### PROBLEM REQUIREMENTS
Give every line below again, exactly.

------------

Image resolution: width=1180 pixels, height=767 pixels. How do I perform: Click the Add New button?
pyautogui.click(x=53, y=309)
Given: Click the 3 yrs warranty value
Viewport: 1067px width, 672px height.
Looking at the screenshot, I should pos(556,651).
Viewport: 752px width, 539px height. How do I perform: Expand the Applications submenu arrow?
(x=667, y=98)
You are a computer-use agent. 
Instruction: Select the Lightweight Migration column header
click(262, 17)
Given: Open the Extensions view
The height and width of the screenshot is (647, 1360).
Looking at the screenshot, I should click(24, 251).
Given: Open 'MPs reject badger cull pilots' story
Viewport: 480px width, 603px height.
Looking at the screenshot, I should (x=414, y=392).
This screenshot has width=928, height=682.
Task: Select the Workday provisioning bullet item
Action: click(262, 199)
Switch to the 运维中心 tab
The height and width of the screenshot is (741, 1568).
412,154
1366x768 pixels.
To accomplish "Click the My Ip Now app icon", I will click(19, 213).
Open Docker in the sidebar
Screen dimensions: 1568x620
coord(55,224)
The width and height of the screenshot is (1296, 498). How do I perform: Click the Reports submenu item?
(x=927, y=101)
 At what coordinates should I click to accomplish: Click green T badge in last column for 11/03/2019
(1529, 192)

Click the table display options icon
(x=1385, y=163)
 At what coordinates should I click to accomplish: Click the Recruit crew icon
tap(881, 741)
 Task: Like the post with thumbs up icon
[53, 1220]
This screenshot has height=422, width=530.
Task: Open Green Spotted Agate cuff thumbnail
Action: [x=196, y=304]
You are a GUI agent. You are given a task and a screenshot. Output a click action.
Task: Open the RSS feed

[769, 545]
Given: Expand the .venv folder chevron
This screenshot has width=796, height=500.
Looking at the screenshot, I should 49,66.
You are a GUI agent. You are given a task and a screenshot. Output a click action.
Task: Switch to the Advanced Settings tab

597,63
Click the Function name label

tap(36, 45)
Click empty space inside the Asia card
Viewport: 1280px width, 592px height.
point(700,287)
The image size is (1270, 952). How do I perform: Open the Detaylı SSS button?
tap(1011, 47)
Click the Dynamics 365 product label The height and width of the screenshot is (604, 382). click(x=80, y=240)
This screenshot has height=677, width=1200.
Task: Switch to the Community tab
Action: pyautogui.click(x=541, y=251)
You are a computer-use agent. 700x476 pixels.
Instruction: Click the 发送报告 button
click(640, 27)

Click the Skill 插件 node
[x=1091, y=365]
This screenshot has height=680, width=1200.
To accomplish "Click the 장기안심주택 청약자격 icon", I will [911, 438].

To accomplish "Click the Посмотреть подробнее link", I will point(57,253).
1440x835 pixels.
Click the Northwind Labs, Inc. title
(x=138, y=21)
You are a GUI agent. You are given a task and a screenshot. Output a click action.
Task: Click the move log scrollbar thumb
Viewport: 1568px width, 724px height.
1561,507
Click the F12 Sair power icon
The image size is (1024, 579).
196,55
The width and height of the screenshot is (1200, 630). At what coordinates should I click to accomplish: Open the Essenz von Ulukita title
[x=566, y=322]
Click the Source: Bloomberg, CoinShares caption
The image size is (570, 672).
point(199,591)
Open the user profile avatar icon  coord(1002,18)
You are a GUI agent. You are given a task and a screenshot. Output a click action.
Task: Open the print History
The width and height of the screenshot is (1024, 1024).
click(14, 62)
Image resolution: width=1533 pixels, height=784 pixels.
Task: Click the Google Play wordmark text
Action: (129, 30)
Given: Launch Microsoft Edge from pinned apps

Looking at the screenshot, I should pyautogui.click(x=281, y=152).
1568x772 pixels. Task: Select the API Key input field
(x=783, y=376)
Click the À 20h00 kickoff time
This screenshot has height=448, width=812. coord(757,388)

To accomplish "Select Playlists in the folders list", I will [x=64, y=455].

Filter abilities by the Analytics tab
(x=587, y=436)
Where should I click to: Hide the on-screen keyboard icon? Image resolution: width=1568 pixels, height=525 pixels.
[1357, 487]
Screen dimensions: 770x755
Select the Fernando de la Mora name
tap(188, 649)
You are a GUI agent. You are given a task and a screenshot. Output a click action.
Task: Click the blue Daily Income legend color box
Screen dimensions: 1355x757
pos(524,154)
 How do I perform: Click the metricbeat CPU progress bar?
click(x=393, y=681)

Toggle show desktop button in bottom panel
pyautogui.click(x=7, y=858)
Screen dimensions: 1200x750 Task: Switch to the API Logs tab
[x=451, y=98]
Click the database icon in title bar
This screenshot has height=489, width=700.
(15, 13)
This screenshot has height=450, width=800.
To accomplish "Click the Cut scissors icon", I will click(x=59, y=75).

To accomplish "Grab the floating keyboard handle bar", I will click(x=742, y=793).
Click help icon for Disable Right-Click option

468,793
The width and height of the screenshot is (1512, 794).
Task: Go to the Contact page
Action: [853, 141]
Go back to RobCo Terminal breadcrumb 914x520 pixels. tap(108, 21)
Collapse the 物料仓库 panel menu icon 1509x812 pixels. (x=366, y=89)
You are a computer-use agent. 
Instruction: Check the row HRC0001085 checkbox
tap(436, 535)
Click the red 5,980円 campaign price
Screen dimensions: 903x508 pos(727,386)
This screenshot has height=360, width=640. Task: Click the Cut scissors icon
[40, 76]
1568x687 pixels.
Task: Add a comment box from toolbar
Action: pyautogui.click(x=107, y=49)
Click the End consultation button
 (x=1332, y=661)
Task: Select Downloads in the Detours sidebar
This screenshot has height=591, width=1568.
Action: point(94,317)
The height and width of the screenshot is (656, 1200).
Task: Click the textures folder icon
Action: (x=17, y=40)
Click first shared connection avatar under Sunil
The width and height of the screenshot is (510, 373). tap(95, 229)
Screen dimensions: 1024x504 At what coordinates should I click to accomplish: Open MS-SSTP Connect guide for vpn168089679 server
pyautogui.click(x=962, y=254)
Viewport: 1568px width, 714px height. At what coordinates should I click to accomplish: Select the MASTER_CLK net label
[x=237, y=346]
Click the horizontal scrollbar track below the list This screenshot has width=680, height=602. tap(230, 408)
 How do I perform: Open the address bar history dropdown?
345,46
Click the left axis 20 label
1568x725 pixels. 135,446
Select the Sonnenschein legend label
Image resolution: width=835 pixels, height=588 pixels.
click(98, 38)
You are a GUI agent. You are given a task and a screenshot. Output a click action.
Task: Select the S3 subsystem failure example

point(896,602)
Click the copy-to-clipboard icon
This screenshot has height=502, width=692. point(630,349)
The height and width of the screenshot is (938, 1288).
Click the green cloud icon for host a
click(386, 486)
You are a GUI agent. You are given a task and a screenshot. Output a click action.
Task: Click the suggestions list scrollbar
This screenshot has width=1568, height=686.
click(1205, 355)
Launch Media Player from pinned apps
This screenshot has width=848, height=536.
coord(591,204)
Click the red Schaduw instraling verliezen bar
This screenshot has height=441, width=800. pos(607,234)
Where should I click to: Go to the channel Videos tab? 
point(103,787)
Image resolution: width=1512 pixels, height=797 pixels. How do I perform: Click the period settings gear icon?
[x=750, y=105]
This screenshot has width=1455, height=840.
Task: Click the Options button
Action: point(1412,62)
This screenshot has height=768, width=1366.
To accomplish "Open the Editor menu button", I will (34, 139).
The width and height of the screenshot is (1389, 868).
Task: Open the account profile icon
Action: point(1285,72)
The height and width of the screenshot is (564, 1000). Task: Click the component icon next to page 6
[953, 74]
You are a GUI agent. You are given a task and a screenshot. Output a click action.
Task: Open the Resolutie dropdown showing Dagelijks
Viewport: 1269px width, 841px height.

------------

### RESULT OF THIS TASK
Image resolution: width=1180 pixels, height=767 pixels. How do I perform: Click the Add New button?
pyautogui.click(x=53, y=309)
Given: Click the 3 yrs warranty value
Viewport: 1067px width, 672px height.
Looking at the screenshot, I should pos(556,651).
Viewport: 752px width, 539px height. How do I perform: Expand the Applications submenu arrow?
(x=667, y=98)
You are a computer-use agent. 
Instruction: Select the Lightweight Migration column header
click(262, 17)
Given: Open the Extensions view
The height and width of the screenshot is (647, 1360).
Looking at the screenshot, I should click(24, 251).
Given: Open 'MPs reject badger cull pilots' story
Viewport: 480px width, 603px height.
Looking at the screenshot, I should (x=414, y=392).
This screenshot has width=928, height=682.
Task: Select the Workday provisioning bullet item
Action: click(262, 199)
Switch to the 运维中心 tab
The height and width of the screenshot is (741, 1568).
412,154
1366x768 pixels.
To accomplish "Click the My Ip Now app icon", I will click(19, 213).
Open Docker in the sidebar
Screen dimensions: 1568x620
coord(55,224)
The width and height of the screenshot is (1296, 498). How do I perform: Click the Reports submenu item?
(x=927, y=101)
 At what coordinates should I click to accomplish: Click green T badge in last column for 11/03/2019
(1529, 192)

Click the table display options icon
(x=1385, y=163)
 At what coordinates should I click to accomplish: Click the Recruit crew icon
tap(881, 741)
 Task: Like the post with thumbs up icon
[53, 1220]
This screenshot has height=422, width=530.
Task: Open Green Spotted Agate cuff thumbnail
Action: [x=196, y=304]
You are a GUI agent. You are given a task and a screenshot. Output a click action.
Task: Open the RSS feed

[769, 545]
Given: Expand the .venv folder chevron
This screenshot has width=796, height=500.
Looking at the screenshot, I should 49,66.
You are a GUI agent. You are given a task and a screenshot. Output a click action.
Task: Switch to the Advanced Settings tab

597,63
Click the Function name label

tap(36, 45)
Click empty space inside the Asia card
Viewport: 1280px width, 592px height.
point(700,287)
The image size is (1270, 952). How do I perform: Open the Detaylı SSS button?
tap(1011, 47)
Click the Dynamics 365 product label The height and width of the screenshot is (604, 382). click(x=80, y=240)
This screenshot has height=677, width=1200.
Task: Switch to the Community tab
Action: pyautogui.click(x=541, y=251)
You are a computer-use agent. 700x476 pixels.
Instruction: Click the 发送报告 button
click(640, 27)

Click the Skill 插件 node
[x=1091, y=365]
This screenshot has height=680, width=1200.
To accomplish "Click the 장기안심주택 청약자격 icon", I will [911, 438].

To accomplish "Click the Посмотреть подробнее link", I will point(57,253).
1440x835 pixels.
Click the Northwind Labs, Inc. title
(x=138, y=21)
You are a GUI agent. You are given a task and a screenshot. Output a click action.
Task: Click the move log scrollbar thumb
Viewport: 1568px width, 724px height.
1561,507
Click the F12 Sair power icon
The image size is (1024, 579).
196,55
The width and height of the screenshot is (1200, 630). At what coordinates should I click to accomplish: Open the Essenz von Ulukita title
[x=566, y=322]
Click the Source: Bloomberg, CoinShares caption
The image size is (570, 672).
point(199,591)
Open the user profile avatar icon  coord(1002,18)
You are a GUI agent. You are given a task and a screenshot. Output a click action.
Task: Open the print History
The width and height of the screenshot is (1024, 1024).
click(14, 62)
Image resolution: width=1533 pixels, height=784 pixels.
Task: Click the Google Play wordmark text
Action: (129, 30)
Given: Launch Microsoft Edge from pinned apps

Looking at the screenshot, I should pyautogui.click(x=281, y=152).
1568x772 pixels. Task: Select the API Key input field
(x=783, y=376)
Click the À 20h00 kickoff time
This screenshot has height=448, width=812. coord(757,388)

To accomplish "Select Playlists in the folders list", I will [x=64, y=455].

Filter abilities by the Analytics tab
(x=587, y=436)
Where should I click to: Hide the on-screen keyboard icon? Image resolution: width=1568 pixels, height=525 pixels.
[1357, 487]
Screen dimensions: 770x755
Select the Fernando de la Mora name
tap(188, 649)
You are a GUI agent. You are given a task and a screenshot. Output a click action.
Task: Click the blue Daily Income legend color box
Screen dimensions: 1355x757
pos(524,154)
 How do I perform: Click the metricbeat CPU progress bar?
click(x=393, y=681)

Toggle show desktop button in bottom panel
pyautogui.click(x=7, y=858)
Screen dimensions: 1200x750 Task: Switch to the API Logs tab
[x=451, y=98]
Click the database icon in title bar
This screenshot has height=489, width=700.
(15, 13)
This screenshot has height=450, width=800.
To accomplish "Click the Cut scissors icon", I will click(x=59, y=75).

To accomplish "Grab the floating keyboard handle bar", I will click(x=742, y=793).
Click help icon for Disable Right-Click option

468,793
The width and height of the screenshot is (1512, 794).
Task: Go to the Contact page
Action: [853, 141]
Go back to RobCo Terminal breadcrumb 914x520 pixels. tap(108, 21)
Collapse the 物料仓库 panel menu icon 1509x812 pixels. (x=366, y=89)
You are a computer-use agent. 
Instruction: Check the row HRC0001085 checkbox
tap(436, 535)
Click the red 5,980円 campaign price
Screen dimensions: 903x508 pos(727,386)
This screenshot has height=360, width=640. Task: Click the Cut scissors icon
[40, 76]
1568x687 pixels.
Task: Add a comment box from toolbar
Action: pyautogui.click(x=107, y=49)
Click the End consultation button
 (x=1332, y=661)
Task: Select Downloads in the Detours sidebar
This screenshot has height=591, width=1568.
Action: point(94,317)
The height and width of the screenshot is (656, 1200).
Task: Click the textures folder icon
Action: (x=17, y=40)
Click first shared connection avatar under Sunil
The width and height of the screenshot is (510, 373). tap(95, 229)
Screen dimensions: 1024x504 At what coordinates should I click to accomplish: Open MS-SSTP Connect guide for vpn168089679 server
pyautogui.click(x=962, y=254)
Viewport: 1568px width, 714px height. At what coordinates should I click to accomplish: Select the MASTER_CLK net label
[x=237, y=346]
Click the horizontal scrollbar track below the list This screenshot has width=680, height=602. tap(230, 408)
 How do I perform: Open the address bar history dropdown?
345,46
Click the left axis 20 label
1568x725 pixels. 135,446
Select the Sonnenschein legend label
Image resolution: width=835 pixels, height=588 pixels.
click(98, 38)
You are a GUI agent. You are given a task and a screenshot. Output a click action.
Task: Select the S3 subsystem failure example

point(896,602)
Click the copy-to-clipboard icon
This screenshot has height=502, width=692. point(630,349)
The height and width of the screenshot is (938, 1288).
Click the green cloud icon for host a
click(386, 486)
You are a GUI agent. You are given a task and a screenshot. Output a click action.
Task: Click the suggestions list scrollbar
This screenshot has width=1568, height=686.
click(1205, 355)
Launch Media Player from pinned apps
This screenshot has width=848, height=536.
coord(591,204)
Click the red Schaduw instraling verliezen bar
This screenshot has height=441, width=800. pos(607,234)
Where should I click to: Go to the channel Videos tab? 
point(103,787)
Image resolution: width=1512 pixels, height=797 pixels. How do I perform: Click the period settings gear icon?
[x=750, y=105]
This screenshot has width=1455, height=840.
Task: Click the Options button
Action: point(1412,62)
This screenshot has height=768, width=1366.
To accomplish "Open the Editor menu button", I will (34, 139).
The width and height of the screenshot is (1389, 868).
Task: Open the account profile icon
Action: point(1285,72)
The height and width of the screenshot is (564, 1000). Task: Click the component icon next to page 6
[953, 74]
You are a GUI agent. You are given a task and a screenshot. Output a click action.
Task: Open the Resolutie dropdown showing Dagelijks
Viewport: 1269px width, 841px height.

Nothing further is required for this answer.